## Given text
————————
2845. Count of Interesting Subarrays

You are given a 0-indexed integer array nums, an integer modulo, and an integer k.

Your task is to find the count of subarrays that are interesting.

A subarray nums[l..r] is interesting if the following condition holds:

• Let cnt be the number of indices i in the range [l, r] such that nums[i] % modulo == k. Then, cnt % modulo == k.

Return an integer denoting the count of interesting subarrays.

Note: A subarray is a contiguous non-empty sequence of elements within an array.

Example 1:

Input: nums = [3,2,4], modulo = 2, k = 1 Output: 3 Explanation: In this example the interesting subarrays are: The subarray nums[0..0] which is [3].

• There is only one index, i = 0, in the range [0, 0] that satisfies nums[i] % modulo == k.
• Hence, cnt = 1 and cnt % modulo == k.
  The subarray nums[0..1] which is [3,2].
• There is only one index, i = 0, in the range [0, 1] that satisfies nums[i] % modulo == k.
• Hence, cnt = 1 and cnt % modulo == k. The subarray nums[0..2] which is [3,2,4].
• There is only one index, i = 0, in the range [0, 2] that satisfies nums[i] % modulo == k.
• Hence, cnt = 1 and cnt % modulo == k. It can be shown that there are no other interesting subarrays. So, the answer is 3.
————————
## Given material
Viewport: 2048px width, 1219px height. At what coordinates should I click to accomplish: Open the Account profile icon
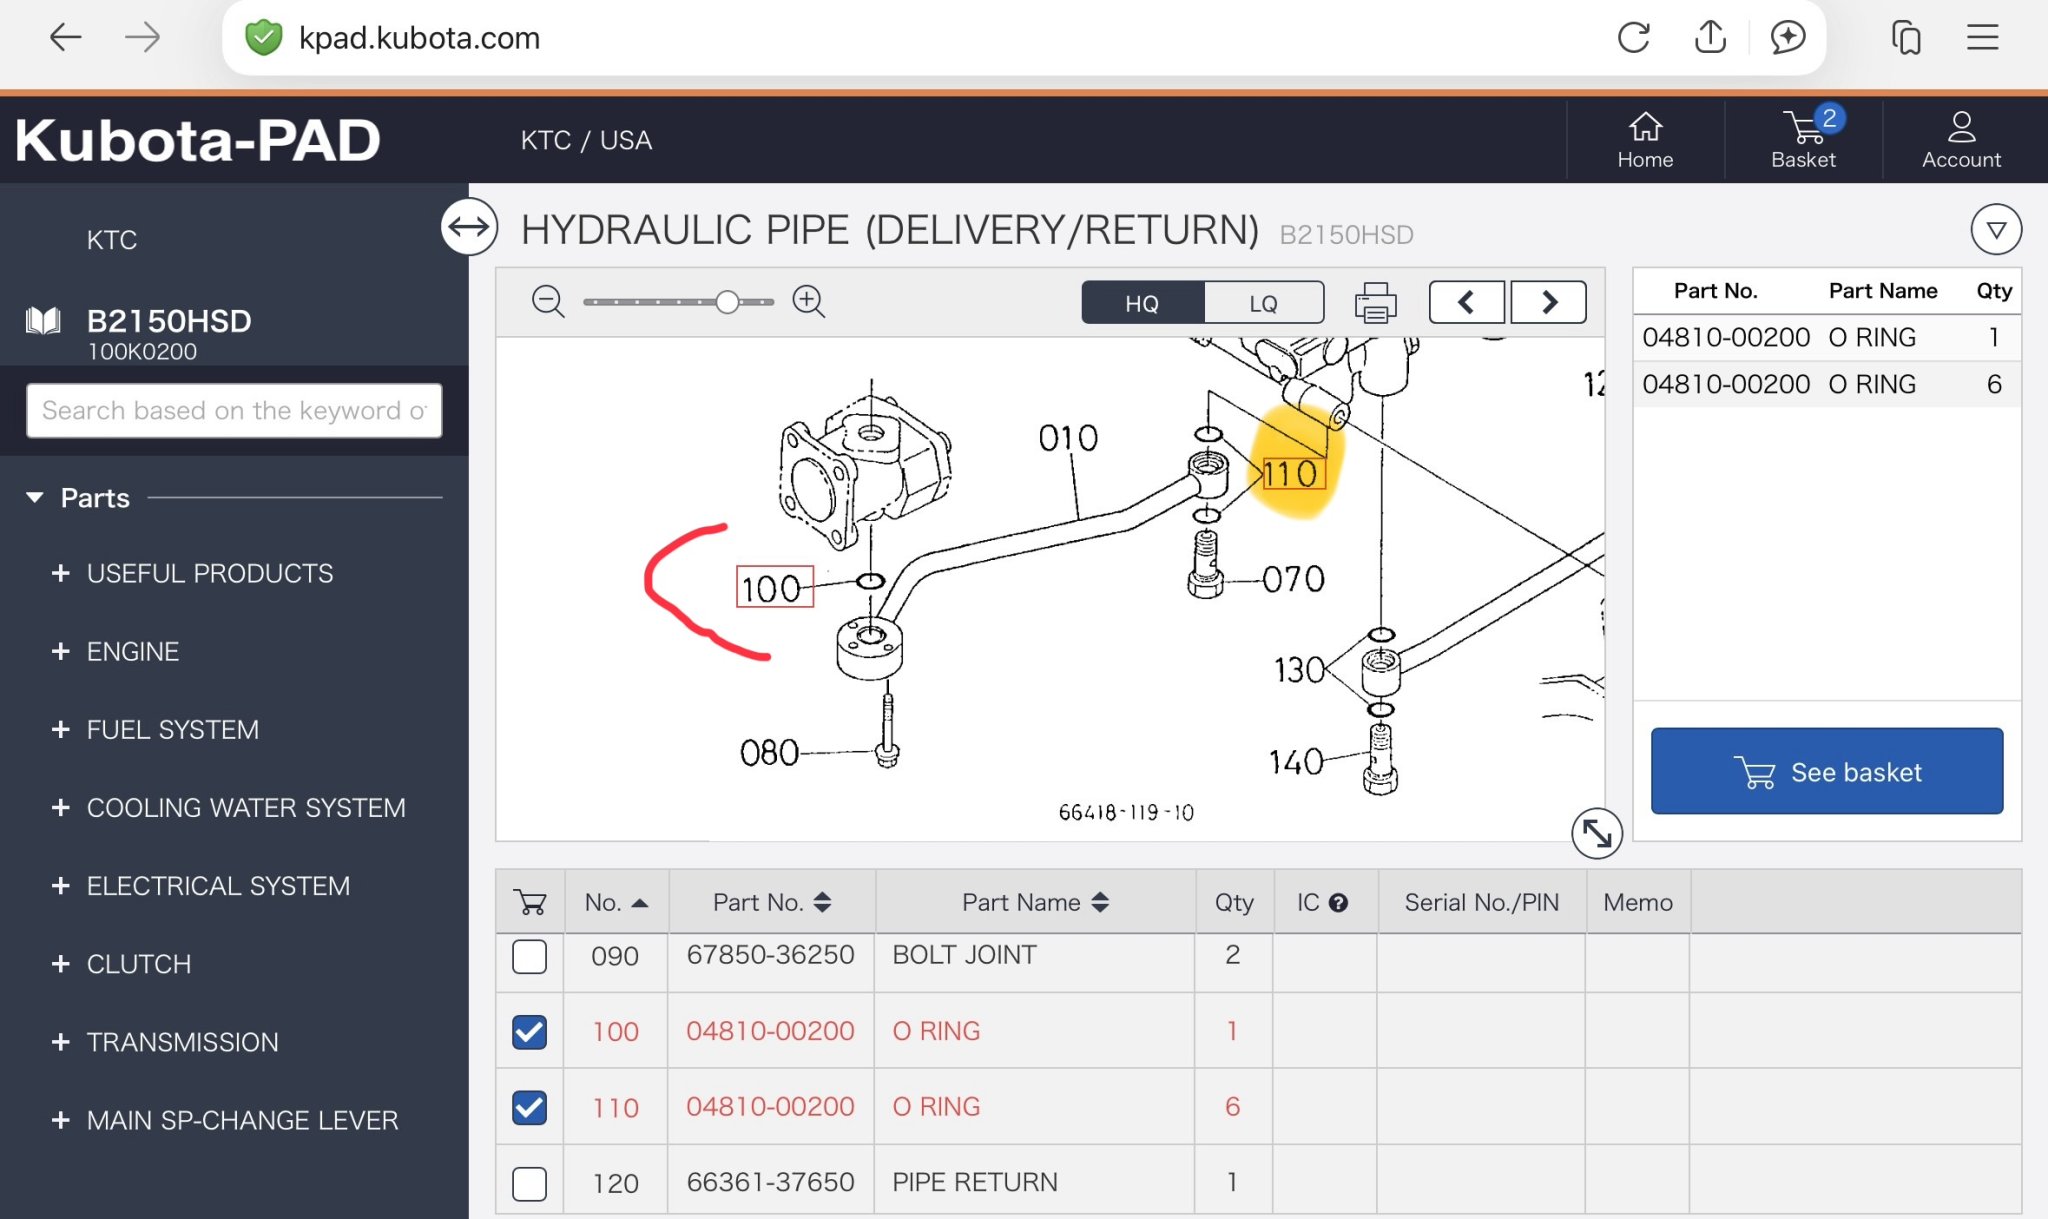click(1961, 138)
————————
## To-do list
**a.** Answer each question from the problem statement:
(i) What three inputs is the function given?
(ii) What output does Example 1 give?
(iii) How does the note define a subarray?
**b.** List every subarray that the problem statement names as interesting in Example 1.
**c.** Decide whether each statement agrees with the problem statement, and support each yes or no with a quotation from it:
(i) The array nums is 1-indexed.
(ii) A subarray can be empty.
(iii) In Example 1, modulo is 2.

## Answers
**a.**
(i) A 0-indexed integer array nums, an integer modulo, and an integer k.
(ii) 3.
(iii) As a contiguous non-empty sequence of elements within an array.

**b.** [3] (nums[0..0]), [3,2] (nums[0..1]), [3,2,4] (nums[0..2])

**c.**
(i) No: "You are given a 0-indexed integer array nums"
(ii) No: "A subarray is a contiguous non-empty sequence of elements within an array."
(iii) Yes: "Input: nums = [3,2,4], modulo = 2, k = 1"